--- What you will do ---
As the answer, set down the lines below from the one containing "Project folder icon" through the one containing "Task: Click the silver", exactly and inclusively, and no others.

--- Records provided ---
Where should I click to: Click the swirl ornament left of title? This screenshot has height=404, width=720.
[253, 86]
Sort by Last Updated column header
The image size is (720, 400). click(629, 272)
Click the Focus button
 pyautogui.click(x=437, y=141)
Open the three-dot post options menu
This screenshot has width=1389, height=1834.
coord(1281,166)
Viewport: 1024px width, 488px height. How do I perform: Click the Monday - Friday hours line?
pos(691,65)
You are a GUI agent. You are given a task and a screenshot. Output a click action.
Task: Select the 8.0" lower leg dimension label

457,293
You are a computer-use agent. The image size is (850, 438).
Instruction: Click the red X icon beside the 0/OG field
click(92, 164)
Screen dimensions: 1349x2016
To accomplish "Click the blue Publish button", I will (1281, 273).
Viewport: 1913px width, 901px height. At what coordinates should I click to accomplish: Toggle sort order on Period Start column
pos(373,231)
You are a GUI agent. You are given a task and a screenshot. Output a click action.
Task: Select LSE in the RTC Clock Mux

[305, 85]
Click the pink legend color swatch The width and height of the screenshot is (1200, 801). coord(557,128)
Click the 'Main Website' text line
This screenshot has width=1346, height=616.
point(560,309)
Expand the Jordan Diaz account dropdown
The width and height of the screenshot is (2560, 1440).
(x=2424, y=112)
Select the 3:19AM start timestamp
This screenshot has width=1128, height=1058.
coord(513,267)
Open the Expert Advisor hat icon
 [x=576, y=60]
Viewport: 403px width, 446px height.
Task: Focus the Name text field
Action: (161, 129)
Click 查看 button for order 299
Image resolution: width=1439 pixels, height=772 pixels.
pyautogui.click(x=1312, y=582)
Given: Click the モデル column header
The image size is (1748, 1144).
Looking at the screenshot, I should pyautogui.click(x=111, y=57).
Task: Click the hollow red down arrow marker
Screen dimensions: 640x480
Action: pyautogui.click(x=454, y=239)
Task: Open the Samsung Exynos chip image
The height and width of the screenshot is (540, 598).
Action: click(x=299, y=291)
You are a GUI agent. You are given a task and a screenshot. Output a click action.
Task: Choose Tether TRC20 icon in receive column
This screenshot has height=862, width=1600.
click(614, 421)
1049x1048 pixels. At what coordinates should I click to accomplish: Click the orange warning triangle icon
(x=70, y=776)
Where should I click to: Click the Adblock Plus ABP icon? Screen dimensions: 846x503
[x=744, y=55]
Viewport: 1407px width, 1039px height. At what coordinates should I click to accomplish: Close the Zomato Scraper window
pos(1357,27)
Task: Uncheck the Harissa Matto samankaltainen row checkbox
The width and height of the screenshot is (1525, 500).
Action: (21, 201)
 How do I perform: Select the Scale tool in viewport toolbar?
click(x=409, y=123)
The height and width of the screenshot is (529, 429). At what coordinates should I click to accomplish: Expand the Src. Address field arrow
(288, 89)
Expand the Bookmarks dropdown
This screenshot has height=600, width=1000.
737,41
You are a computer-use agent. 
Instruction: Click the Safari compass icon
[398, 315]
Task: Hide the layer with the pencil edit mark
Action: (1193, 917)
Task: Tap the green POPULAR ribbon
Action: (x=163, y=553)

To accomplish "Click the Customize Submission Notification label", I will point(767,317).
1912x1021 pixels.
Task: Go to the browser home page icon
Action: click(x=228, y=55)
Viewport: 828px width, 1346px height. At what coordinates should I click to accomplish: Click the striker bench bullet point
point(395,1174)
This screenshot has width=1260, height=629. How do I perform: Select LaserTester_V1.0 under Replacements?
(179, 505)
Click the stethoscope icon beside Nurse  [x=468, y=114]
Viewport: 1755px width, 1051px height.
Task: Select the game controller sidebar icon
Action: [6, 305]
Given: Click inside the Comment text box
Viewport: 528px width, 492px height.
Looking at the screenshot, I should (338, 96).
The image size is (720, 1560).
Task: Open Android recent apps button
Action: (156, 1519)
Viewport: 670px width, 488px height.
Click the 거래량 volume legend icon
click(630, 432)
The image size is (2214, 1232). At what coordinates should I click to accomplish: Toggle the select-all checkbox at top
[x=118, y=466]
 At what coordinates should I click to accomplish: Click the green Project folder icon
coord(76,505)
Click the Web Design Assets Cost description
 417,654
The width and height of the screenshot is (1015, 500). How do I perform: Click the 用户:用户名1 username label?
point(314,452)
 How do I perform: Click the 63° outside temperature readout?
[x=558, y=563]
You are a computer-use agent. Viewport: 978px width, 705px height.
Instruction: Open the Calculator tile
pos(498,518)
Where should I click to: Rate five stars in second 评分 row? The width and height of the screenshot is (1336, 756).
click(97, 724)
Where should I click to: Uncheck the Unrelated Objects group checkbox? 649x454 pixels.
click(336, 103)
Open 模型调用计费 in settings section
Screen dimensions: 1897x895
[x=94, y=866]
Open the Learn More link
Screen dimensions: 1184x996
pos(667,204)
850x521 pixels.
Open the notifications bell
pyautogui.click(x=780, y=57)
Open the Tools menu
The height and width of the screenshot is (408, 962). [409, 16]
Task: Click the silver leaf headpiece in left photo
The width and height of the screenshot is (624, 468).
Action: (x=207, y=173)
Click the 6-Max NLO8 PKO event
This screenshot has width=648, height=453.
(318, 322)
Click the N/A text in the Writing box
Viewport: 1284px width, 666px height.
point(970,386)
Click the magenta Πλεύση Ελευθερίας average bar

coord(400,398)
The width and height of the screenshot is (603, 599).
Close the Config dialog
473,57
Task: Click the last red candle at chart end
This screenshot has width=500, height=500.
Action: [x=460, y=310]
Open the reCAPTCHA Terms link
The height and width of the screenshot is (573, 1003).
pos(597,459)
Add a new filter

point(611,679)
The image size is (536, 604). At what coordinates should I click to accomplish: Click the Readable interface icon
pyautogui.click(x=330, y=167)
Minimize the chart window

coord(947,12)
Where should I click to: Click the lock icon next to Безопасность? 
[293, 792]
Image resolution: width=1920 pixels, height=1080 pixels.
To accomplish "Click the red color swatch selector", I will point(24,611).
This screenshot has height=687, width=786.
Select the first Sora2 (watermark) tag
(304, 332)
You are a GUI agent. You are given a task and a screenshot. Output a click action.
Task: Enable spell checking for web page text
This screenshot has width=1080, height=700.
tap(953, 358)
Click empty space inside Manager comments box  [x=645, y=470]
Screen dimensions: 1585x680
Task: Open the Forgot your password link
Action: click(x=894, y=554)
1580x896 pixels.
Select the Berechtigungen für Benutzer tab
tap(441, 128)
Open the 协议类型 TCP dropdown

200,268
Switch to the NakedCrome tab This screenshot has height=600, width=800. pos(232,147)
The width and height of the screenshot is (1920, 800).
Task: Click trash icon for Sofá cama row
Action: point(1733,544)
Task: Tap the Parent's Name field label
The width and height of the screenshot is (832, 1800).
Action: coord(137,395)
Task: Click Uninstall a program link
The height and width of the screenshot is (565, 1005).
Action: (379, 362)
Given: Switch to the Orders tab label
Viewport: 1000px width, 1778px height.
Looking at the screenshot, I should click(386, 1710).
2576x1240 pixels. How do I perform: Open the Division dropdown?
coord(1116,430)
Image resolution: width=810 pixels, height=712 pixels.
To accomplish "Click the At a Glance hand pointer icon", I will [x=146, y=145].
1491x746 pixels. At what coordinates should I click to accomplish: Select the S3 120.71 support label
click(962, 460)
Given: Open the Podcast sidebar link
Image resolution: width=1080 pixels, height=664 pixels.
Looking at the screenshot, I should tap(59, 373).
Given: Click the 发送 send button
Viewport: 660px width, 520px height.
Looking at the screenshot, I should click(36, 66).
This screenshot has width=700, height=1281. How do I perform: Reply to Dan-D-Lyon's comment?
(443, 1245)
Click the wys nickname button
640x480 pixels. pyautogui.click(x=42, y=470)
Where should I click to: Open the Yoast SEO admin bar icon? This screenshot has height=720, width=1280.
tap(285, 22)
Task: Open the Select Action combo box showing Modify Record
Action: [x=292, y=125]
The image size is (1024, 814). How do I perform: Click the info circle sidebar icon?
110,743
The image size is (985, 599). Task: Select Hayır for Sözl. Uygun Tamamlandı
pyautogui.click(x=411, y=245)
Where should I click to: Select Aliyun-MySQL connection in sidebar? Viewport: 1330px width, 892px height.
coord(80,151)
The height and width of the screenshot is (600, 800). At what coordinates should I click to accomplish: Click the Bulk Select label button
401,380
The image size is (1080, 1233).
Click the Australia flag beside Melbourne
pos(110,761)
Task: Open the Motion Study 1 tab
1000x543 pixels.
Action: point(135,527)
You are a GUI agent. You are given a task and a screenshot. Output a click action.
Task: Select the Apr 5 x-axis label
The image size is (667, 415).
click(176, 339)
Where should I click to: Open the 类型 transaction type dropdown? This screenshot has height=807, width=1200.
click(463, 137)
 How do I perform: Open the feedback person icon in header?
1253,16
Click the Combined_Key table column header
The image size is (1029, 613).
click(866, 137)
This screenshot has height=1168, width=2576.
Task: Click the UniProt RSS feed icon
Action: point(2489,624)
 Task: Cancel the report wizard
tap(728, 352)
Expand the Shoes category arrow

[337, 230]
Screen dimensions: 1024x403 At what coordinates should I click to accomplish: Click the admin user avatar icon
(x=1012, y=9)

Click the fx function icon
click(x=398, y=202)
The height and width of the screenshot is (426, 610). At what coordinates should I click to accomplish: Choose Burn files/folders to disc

--- Your solution ---
 At what coordinates should I click to accomplish: Click the green Project folder icon
coord(76,505)
Click the Web Design Assets Cost description
 417,654
The width and height of the screenshot is (1015, 500). How do I perform: Click the 用户:用户名1 username label?
point(314,452)
 How do I perform: Click the 63° outside temperature readout?
[x=558, y=563]
You are a computer-use agent. Viewport: 978px width, 705px height.
Instruction: Open the Calculator tile
pos(498,518)
Where should I click to: Rate five stars in second 评分 row? The width and height of the screenshot is (1336, 756).
click(97, 724)
Where should I click to: Uncheck the Unrelated Objects group checkbox? 649x454 pixels.
click(336, 103)
Open 模型调用计费 in settings section
Screen dimensions: 1897x895
[x=94, y=866]
Open the Learn More link
Screen dimensions: 1184x996
pos(667,204)
850x521 pixels.
Open the notifications bell
pyautogui.click(x=780, y=57)
Open the Tools menu
The height and width of the screenshot is (408, 962). [409, 16]
Task: Click the silver leaf headpiece in left photo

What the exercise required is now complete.